The server is also much simplified.

import asyncio

async def handle_echo(reader, writer):
    data = await reader.read(100)
    message = data.decode()
    addr = writer.get_extra_info('peername')
    print("Received %r from %r" % (message, addr))

    print("Send: %r" % message)
    writer.write(data)
    await writer.drain()

    print("Close the client socket")
    writer.close()

loop = asyncio.get_event_loop()
coro = asyncio.start_server(handle_echo, 
                            '127.0.0.1', 
                            8888, 
                            loop=loop)
server = loop.run_until_complete(coro)
print('Serving on {}'.format(server.sockets[0].getsockname()))
loop.run_forever()

Working With Sub-Processes

Asyncio covers interactions with sub-processes too. The following program launches another Python process and executes the code “import this”. It is one of Python’s famous Easter eggs, and it prints the “Zen of Python”. Check out the output below.

The Python process is launched in the zen() coroutine using the create_subprocess_exec() function and binds the standard output to a pipe. Then it iterates over the standard output line by line using await to give other processes or coroutines a chance to execute if output is not ready yet.

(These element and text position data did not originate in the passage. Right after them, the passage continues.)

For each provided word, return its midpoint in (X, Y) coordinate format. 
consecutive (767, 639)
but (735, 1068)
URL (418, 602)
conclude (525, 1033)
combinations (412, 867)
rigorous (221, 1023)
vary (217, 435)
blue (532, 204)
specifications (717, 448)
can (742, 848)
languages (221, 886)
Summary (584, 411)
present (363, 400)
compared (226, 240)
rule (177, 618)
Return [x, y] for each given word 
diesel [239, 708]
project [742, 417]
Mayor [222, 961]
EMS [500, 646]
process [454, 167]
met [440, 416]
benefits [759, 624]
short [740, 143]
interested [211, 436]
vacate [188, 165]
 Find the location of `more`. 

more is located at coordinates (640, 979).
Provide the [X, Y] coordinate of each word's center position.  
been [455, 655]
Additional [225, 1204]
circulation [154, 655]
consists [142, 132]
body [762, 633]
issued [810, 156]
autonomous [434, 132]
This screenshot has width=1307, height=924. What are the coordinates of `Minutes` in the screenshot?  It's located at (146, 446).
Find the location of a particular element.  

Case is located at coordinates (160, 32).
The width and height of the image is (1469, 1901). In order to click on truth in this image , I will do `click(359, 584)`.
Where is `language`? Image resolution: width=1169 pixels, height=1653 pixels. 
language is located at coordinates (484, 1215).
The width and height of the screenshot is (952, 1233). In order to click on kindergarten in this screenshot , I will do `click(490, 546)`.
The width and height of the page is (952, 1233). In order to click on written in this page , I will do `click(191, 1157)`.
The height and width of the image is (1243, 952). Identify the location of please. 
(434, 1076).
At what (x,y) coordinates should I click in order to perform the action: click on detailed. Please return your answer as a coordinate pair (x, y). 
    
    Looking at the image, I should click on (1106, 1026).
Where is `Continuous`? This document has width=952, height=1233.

Note that on Windows you have to set the event loop to the ProactorEventLoop because the standard SelectorEventLoop doesn’t support pipes.

import asyncio.subprocess
import sys


async def zen():
    code = 'import this'
    create = asyncio.create_subprocess_exec(
        sys.executable, 
        '-c', 
        code,
        stdout=asyncio.subprocess.PIPE)
    proc = await create

    data = await proc.stdout.readline()
    while data:
        line = data.decode('ascii').rstrip()
        print(line)
        data = await proc.stdout.readline()

    await proc.wait()

if sys.platform == "win32":
    loop = asyncio.ProactorEventLoop()
    asyncio.set_event_loop(loop)
else:
    loop = asyncio.get_event_loop()

loop.run_until_complete(zen())

Output:

The Zen of Python, by Tim Peters

Beautiful is better than ugly.
Explicit is better than implicit.
Simple is better than complex.
Complex is better than complicated.
Flat is better than nested.
Sparse is better than dense.
Readability counts.
Special cases aren't special enough to break the rules.
Although practicality beats purity.
Errors should never pass silently.
Unless explicitly silenced.
In the face of ambiguity, refuse the temptation to guess.
There should be one-- and preferably only one --obvious way to
do it.
Although that way may not be obvious at first unless you're
Dutch.
Now is better than never.
Although never is often better than *right* now.
If the implementation is hard to explain, it's a bad idea.
If the implementation is easy to explain, it may be a good idea.
Namespaces are one honking great idea -- let's do more of those!

Conclusion

Don’t hesitate to see what we have available for sale and for study in the marketplace, and don’t hesitate to ask any questions and provide your valuable feedback using the feed below.

Python’s asyncio is a comprehensive framework for asynchronous programming. It has a huge scope and supports both low-level as well as high-level APIs. It is still relatively young and not well understood by the community.

I’m confident that over time best practices will emerge, and more examples will surface and make it easier to use this powerful library.